I never actually wrote that up formally…
Overall, colocation is only worth it if you have a pretty big, heavy, active Discourse instance – I’ve seen it be worth it for sites with very large 10GB + databases of posts dating back to 2003, for example.
If your site is small or only moderately active, $20/month (or less) is going to be a better deal, because that’s only $240/year. You can’t get much hardware for $240, even $480.
If you can find a place to cheaply colocate a ~$700 mini-pc – think the Mac Mini colocation services, but extended to cheaper hardware – I do think it’s worth it, bearing in mind the caveat above, this is only proper for fairly large, active Discourse sites. I would not bother colocating very low end hardware, when you can get a very fast Kaby Lake box with nice SSD for $700. Once the hardware is there, it will sit for years, so cheaping out in the beginning is like … cursing yourself. It’s not a good idea.
The other advantage is that the performance / storage speed of these mini-pcs is really quite high relative to the average $20/month cloud instance. But again that won’t matter a lot unless your instance is large or busy, or both!
Colocate two boxes, so if one fails, you can just switch to the other one. Kind of a warm spare sort of thing. Upload the latest backup (obviously stored off-site on S3 or what have you) and you only lose 1 day of activity. But you’d be up and running within an hour, probably?
Colocate with a company that rents out their own stable of hardware servers, then if you have a fail, you’re only paying for them to switch out the box from their stable of existing hardware. Maximum downtime, probably a few hours. Cost per month will be higher though, but hey, no $700 (or $1500) up front investment! Trade-offs, they abound!

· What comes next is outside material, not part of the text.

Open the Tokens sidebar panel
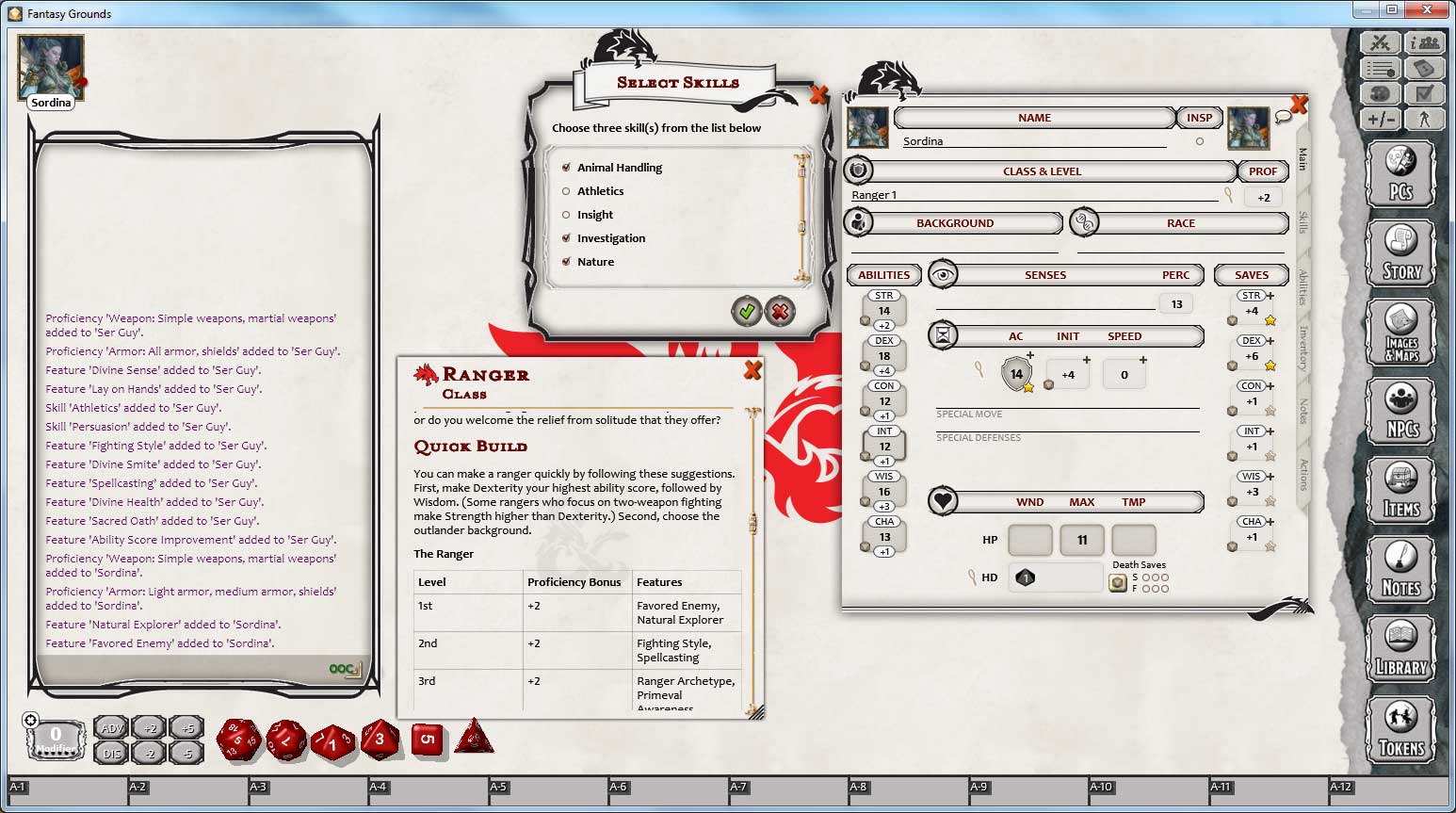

Buy two boxes, have the colocation center keep one on-hand. This way you can avoid any monthly costs as the other box won’t be connected to the Internet, just sitting nearby ready to spring into action when powered on; give the colocation center a call, swap the cables, power up and you’re back and running. Maximum downtime, a few hours, maybe?
Buy two boxes, keep one at home primed, updated, and ready to ship. Maybe the datacenter won’t allow you to keep a spare on site? This way if one fails you can deliver the pre-built replacement to the datacenter fast, maybe fedex overnight. Maximum downtime, two-ish days?

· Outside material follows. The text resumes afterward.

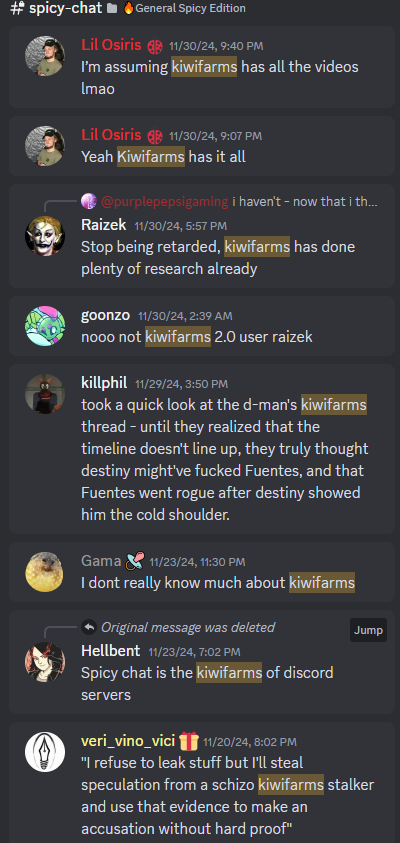Click Gama's pacifier badge icon

pyautogui.click(x=134, y=561)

I do feel that modern hardware is pretty darn reliable, provided you go with a quality SSD vendor – I heartily recommend Samsung based on our experience using them. But, as they say, happens. In general, you need to decide how OK you are with outage / downtime lengths. That’s what you are betting against here. For some sites, two days, or two hours, of downtime might not be a big deal.
You’d need to research and decide what your budget is vs. your risk tolerance… and your willingness to be a sysadmin on your own site.